For U.S. Charitable Organizations That Had Their Official Charity Status Revoked By the IRS, June 2011

On Friday, June 10, 2011, in every state in the United States (U.S.), different numbers of nonprofit organizations initially designated officially as "charities" by the United States Internal Revenue Service (IRS) had their official status revoked by the IRS (thereby ending their right to raise tax free dollars (donations), among other rights and responsibilities given to nonprofit charities).

To quote the IRS' own Charities & Non Profits web site's Automatic Revocation of Exemption web page's explanation, "Most tax-exempt organizations are required to file an annual return or notice with the Internal Revenue Service. (See Annual Return Filing Exceptions for a list of organizations that are not required to file.) Section 6033(j) of the Internal Revenue Code automatically revokes the exemption of any organization that fails to satisfy its filing requirement for three consecutive years. The automatic revocation of exemption is effective as of the due date of the third required annual filing or notice." The IRS' Automatic Revocation of Exemption web page (from which this quote came; this link is the second one in this paragraph, above) has basic information on this situation, including Frequently Asked Questions.

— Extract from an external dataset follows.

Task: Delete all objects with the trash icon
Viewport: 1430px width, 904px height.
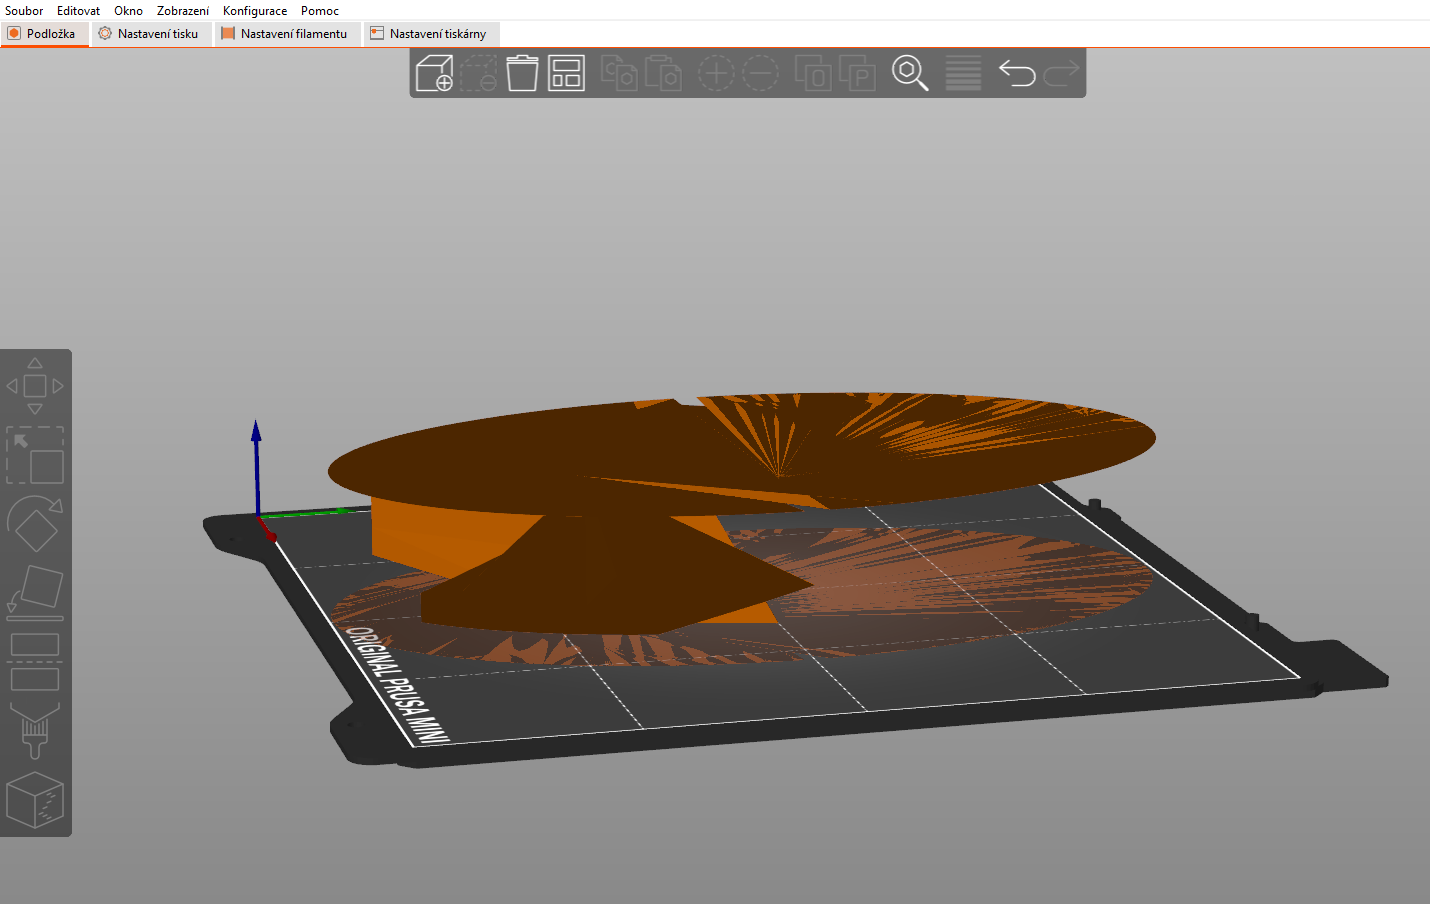Action: click(x=522, y=73)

In the IRS' June 8, 2011 news release on this revocation, they explain, "The Internal Revenue Service today announced that approximately 275,000 organizations under the law have automatically lost their tax-exempt status because they did not file legally required annual reports for three consecutive years. The IRS believes the vast majority of these organizations are defunct, but it also announced special steps to help any existing organizations to apply for reinstatement of their tax-exempt status.

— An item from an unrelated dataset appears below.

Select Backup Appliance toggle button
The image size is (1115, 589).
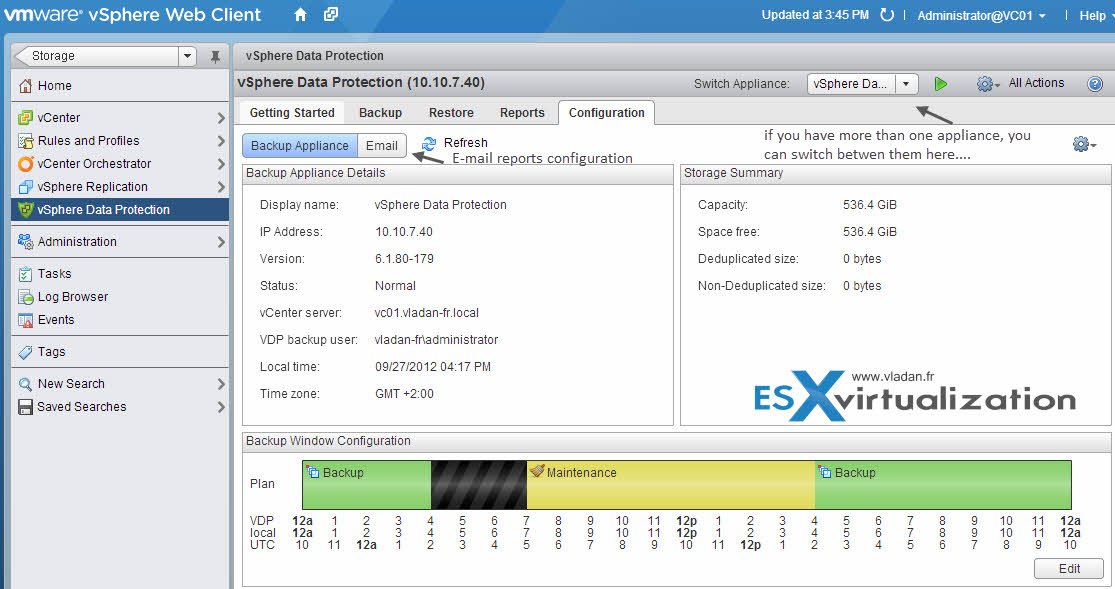300,146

"Congress passed the Pension Protection Act (PPA) in 2006, requiring most tax-exempt organizations to file an annual information return or notice with the IRS. For small organizations, the law imposed a filing requirement for the first time in 2007. In addition, the law automatically revokes the tax-exempt status of any organization that does not file required returns or notices for three consecutive years.

"For several years, the IRS has made an extensive effort to inform organizations of the changes in the law through multiple outreach and education avenues, including mailing more than 1 million notices to organizations that had not filed. In addition, last year the IRS published a list of at-risk groups and gave smaller organizations an additional five months to file required notices and come into compliance. About 50,000 organizations filed during this extension period. Overall, the IRS believes the vast majority of small tax-exempt organizations are now in compliance with the 2006 law."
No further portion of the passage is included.